▶ [EXTRACT TO READ]

Guides

How to Write a Cover Letter to a Hiring Manager

How to find the hiring manager's name, address your cover letter right, and avoid the salutation mistakes that cost interviews.

Practical guideInformational8 min read
How to Write a Cover Letter to a Hiring Manager

Put this into action

Turn this guide into better conversations with Articuler

Use this guide as the research layer, then turn the next step into a live networking workflow: search by intent, prep for the conversation, and send outreach that is built for replies.

Try the Articuler workflow

A cover letter addressed to a real person reads differently than one that opens with "To Whom It May Concern." The first signals you did your homework. The second signals you sent the same letter to forty companies.

Here is the short version: find the hiring manager's name, open with "Dear Mr./Ms. [Last Name]," and if you genuinely can't find a name after a real search, use "Dear Hiring Manager," — never "To Whom It May Concern" or "Dear Sir or Madam." Career centers at MIT, Tufts, and the University of Arizona all give the same advice.

This guide walks through how to find the name, exactly how to write the greeting, what to do when no name exists, a full example you can copy the structure of, and the mistakes that quietly sink otherwise good letters.

Why addressing the right person matters

The hiring manager is the person who actually owns the open role — usually the manager you'd report to, not a recruiter or an HR coordinator. They're the one who decides whether your application moves forward.

Interface element records
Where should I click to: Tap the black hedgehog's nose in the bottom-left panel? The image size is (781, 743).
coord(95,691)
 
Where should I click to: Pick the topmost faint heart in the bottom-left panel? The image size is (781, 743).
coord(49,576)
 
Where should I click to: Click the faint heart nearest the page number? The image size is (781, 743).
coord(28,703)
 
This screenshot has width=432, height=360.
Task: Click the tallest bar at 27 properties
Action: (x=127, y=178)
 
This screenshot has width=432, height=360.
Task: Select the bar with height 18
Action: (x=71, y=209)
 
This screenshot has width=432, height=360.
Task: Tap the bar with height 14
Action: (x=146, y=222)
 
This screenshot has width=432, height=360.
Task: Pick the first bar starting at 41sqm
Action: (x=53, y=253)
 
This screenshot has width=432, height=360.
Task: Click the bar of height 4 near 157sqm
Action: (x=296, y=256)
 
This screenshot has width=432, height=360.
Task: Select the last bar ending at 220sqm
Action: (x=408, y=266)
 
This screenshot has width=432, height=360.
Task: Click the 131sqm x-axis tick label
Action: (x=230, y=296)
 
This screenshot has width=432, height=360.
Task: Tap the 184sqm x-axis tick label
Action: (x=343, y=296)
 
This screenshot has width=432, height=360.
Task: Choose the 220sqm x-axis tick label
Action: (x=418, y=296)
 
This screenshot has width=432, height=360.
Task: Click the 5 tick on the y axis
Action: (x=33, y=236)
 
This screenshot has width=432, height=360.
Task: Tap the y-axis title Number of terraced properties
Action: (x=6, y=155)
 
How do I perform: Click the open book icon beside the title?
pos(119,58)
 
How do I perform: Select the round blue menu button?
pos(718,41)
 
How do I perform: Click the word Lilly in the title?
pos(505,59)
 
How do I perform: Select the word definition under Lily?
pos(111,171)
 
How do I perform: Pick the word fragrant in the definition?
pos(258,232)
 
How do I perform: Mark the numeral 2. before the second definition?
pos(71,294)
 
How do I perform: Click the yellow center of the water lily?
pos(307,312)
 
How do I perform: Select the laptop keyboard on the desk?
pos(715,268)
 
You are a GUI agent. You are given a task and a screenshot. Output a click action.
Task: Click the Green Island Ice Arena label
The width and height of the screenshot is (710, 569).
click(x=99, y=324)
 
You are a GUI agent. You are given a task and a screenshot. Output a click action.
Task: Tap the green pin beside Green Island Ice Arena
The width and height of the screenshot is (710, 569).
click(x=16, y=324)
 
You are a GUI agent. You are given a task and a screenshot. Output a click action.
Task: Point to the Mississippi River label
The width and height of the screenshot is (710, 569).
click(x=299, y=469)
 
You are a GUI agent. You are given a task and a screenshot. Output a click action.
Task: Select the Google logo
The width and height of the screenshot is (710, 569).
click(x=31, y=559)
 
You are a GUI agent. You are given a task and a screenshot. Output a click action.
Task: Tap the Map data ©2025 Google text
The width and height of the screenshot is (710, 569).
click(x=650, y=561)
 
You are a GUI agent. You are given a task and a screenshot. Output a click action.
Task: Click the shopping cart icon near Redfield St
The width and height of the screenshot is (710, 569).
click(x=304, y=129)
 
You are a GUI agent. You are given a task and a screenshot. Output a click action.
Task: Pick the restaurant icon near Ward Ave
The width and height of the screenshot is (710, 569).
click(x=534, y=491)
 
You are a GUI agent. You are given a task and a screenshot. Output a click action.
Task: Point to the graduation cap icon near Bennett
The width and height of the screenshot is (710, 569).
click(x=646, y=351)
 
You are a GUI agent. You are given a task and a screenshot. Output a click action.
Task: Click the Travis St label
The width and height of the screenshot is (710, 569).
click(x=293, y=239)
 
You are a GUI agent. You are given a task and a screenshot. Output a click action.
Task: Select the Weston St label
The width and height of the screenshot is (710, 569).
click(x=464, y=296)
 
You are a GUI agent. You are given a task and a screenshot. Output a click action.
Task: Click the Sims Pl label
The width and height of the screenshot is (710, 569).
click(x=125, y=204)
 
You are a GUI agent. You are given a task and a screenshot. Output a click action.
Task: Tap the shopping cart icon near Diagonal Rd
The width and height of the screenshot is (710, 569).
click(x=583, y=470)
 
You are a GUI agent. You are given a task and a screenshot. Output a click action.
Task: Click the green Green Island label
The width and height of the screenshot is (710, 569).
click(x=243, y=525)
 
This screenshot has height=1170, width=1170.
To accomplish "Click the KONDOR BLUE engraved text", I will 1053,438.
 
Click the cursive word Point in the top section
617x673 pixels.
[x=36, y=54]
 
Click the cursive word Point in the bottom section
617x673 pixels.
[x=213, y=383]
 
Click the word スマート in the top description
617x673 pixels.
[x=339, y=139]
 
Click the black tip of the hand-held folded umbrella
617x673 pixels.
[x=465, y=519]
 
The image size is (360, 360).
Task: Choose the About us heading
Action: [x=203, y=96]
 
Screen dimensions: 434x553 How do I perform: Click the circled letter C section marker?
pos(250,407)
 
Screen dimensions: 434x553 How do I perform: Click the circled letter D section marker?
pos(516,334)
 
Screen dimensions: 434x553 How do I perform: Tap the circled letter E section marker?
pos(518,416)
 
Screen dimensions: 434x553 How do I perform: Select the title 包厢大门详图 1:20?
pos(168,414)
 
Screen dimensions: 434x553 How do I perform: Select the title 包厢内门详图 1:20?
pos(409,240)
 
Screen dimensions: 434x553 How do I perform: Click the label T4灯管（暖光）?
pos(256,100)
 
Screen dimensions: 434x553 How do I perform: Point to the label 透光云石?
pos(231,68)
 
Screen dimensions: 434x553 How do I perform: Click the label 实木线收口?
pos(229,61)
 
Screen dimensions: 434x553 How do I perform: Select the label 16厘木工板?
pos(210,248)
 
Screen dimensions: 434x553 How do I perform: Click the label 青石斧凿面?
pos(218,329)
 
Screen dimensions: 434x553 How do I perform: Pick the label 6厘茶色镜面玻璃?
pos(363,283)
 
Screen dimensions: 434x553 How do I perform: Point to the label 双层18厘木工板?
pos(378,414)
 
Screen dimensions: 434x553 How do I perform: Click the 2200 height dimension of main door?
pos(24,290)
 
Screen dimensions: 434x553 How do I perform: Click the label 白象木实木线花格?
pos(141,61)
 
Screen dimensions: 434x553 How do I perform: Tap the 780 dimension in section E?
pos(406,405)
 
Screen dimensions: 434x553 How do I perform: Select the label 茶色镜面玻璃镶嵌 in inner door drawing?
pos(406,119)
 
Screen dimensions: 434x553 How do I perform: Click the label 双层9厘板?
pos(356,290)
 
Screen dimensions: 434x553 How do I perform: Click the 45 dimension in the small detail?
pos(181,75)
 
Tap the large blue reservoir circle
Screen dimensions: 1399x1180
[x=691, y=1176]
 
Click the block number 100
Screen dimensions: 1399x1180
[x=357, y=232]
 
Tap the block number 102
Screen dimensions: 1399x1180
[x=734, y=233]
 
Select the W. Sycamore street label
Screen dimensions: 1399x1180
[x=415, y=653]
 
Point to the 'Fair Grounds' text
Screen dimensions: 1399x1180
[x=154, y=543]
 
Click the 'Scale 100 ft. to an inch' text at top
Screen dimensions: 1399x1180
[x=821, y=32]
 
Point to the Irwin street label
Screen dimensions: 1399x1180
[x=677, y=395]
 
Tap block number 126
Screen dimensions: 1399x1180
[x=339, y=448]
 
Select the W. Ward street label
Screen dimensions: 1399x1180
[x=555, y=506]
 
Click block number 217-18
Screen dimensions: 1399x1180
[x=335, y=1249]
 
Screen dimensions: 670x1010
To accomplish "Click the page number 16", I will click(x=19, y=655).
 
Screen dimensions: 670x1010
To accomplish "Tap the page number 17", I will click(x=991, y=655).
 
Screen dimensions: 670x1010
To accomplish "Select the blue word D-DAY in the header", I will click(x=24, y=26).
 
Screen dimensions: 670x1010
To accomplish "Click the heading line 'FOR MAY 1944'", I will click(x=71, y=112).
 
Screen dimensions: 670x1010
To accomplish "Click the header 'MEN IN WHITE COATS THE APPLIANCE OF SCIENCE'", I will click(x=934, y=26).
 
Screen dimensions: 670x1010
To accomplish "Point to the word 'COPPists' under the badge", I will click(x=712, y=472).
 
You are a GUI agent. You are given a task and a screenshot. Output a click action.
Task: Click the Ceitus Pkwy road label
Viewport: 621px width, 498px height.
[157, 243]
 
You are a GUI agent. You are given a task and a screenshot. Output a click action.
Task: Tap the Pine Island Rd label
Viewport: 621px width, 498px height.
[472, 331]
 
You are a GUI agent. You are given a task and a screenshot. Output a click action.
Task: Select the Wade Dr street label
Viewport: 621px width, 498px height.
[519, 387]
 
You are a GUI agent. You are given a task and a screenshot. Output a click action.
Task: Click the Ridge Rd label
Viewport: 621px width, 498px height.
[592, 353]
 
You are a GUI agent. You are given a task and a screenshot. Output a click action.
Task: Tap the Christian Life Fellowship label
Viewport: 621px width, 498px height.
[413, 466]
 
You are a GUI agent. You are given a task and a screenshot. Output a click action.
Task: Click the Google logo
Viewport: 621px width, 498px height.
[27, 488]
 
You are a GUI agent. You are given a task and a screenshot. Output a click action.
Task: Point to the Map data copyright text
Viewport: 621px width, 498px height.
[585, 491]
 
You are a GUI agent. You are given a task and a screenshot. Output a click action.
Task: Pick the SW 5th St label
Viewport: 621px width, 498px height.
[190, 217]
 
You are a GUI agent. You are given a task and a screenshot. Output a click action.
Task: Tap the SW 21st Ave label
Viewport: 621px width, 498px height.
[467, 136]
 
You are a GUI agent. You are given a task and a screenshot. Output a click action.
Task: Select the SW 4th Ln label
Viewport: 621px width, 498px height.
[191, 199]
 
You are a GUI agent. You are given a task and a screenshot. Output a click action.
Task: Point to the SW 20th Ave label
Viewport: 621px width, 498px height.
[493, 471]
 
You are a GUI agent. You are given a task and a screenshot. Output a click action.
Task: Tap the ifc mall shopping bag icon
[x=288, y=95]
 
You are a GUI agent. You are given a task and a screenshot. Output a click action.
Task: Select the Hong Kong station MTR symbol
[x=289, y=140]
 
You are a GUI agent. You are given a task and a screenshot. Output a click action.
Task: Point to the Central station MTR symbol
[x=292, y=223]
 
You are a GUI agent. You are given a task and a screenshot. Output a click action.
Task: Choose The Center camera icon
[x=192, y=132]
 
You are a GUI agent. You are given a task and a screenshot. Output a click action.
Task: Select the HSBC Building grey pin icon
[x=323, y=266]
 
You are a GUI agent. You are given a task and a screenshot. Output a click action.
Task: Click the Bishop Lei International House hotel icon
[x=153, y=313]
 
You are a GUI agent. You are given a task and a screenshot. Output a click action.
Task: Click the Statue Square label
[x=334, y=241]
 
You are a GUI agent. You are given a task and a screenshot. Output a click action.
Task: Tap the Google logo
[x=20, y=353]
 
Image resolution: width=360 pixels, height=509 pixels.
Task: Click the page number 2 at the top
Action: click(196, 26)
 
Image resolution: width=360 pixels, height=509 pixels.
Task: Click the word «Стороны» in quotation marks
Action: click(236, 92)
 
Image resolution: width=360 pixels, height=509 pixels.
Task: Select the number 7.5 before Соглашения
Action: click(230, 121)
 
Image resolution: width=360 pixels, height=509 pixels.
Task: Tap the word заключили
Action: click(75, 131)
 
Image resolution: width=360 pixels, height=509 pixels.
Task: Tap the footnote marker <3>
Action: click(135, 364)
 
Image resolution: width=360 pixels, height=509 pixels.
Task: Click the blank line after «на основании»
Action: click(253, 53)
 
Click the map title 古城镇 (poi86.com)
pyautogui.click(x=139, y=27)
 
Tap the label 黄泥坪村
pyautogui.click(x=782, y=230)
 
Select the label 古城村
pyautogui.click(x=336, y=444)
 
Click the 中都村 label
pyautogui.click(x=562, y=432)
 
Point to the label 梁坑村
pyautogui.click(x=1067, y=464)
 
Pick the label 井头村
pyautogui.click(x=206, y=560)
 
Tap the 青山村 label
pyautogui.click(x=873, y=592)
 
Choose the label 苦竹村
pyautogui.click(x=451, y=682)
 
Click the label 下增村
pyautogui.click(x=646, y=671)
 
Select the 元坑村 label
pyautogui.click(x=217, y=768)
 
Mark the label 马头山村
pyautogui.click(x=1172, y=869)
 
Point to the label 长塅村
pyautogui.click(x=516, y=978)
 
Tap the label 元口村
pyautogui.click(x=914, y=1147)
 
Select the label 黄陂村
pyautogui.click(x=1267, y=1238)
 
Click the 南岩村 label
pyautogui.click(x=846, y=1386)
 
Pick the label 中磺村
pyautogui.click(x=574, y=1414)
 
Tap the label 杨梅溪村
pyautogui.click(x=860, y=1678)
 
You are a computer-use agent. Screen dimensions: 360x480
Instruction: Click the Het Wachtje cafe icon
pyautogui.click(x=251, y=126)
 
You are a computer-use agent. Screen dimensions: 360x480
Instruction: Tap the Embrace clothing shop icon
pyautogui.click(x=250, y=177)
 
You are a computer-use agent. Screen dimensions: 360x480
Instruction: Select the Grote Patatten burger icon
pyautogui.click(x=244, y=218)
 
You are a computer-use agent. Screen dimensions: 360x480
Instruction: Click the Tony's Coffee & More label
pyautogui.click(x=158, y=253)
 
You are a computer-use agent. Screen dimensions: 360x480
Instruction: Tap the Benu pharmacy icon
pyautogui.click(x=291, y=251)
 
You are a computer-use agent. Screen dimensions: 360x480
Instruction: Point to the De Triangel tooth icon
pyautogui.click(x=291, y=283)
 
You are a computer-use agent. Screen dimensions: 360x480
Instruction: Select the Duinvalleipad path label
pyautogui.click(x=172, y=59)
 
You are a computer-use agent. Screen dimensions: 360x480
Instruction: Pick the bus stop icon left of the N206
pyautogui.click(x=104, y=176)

▶ [GOAL 1]
In the cover letter guide, what greeting should you use if a real search turns up no name?
▶ [GOAL 2]
Reproduce word for word the passage of the cover letter guide from "Here is the" to "application moves forward.".

▶ [WORKED SOLUTION 1]
"Dear Hiring Manager,"

▶ [WORKED SOLUTION 2]
Here is the short version: find the hiring manager's name, open with "Dear Mr./Ms. [Last Name]," and if you genuinely can't find a name after a real search, use "Dear Hiring Manager," — never "To Whom It May Concern" or "Dear Sir or Madam." Career centers at MIT, Tufts, and the University of Arizona all give the same advice.

This guide walks through how to find the name, exactly how to write the greeting, what to do when no name exists, a full example you can copy the structure of, and the mistakes that quietly sink otherwise good letters.

Why addressing the right person matters

The hiring manager is the person who actually owns the open role — usually the manager you'd report to, not a recruiter or an HR coordinator. They're the one who decides whether your application moves forward.